SHORT EXERCISE – Extract each line in the items below that contains the word "agent".

RECORDS TO USE –
□ □ □ □ □
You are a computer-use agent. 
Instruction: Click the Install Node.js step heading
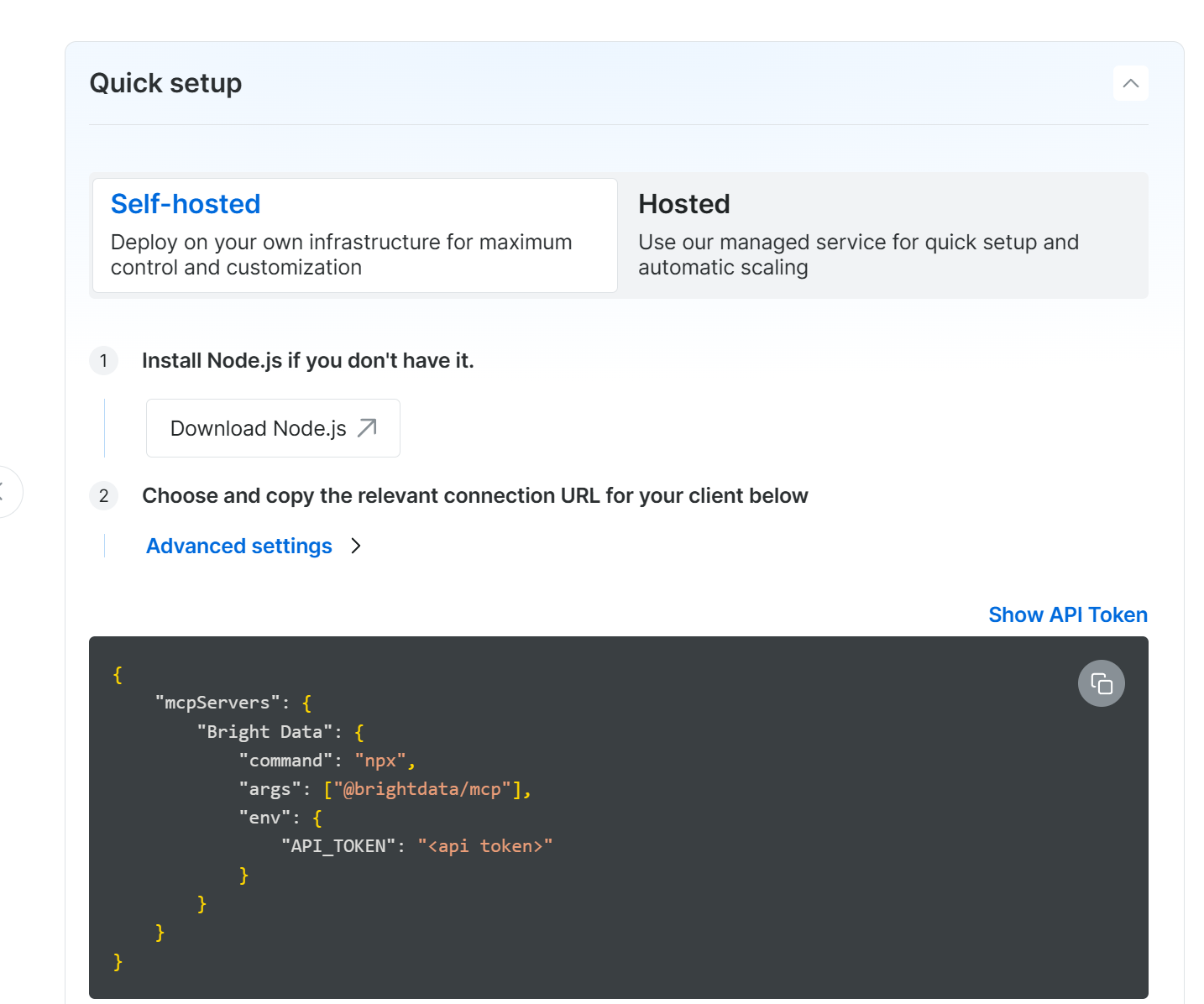tap(307, 361)
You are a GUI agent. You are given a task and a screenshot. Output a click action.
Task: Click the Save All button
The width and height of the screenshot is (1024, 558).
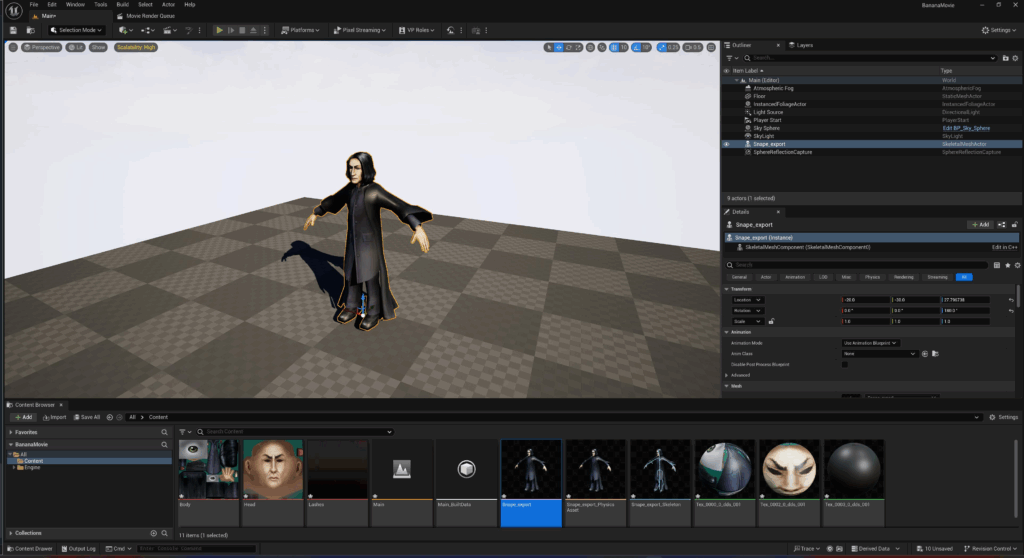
□ □ □ □ □
REPLY TO THE EXERCISE –
You are a computer-use agent. 
You are a GUI agent. You are given a task and a screenshot. Output a click action.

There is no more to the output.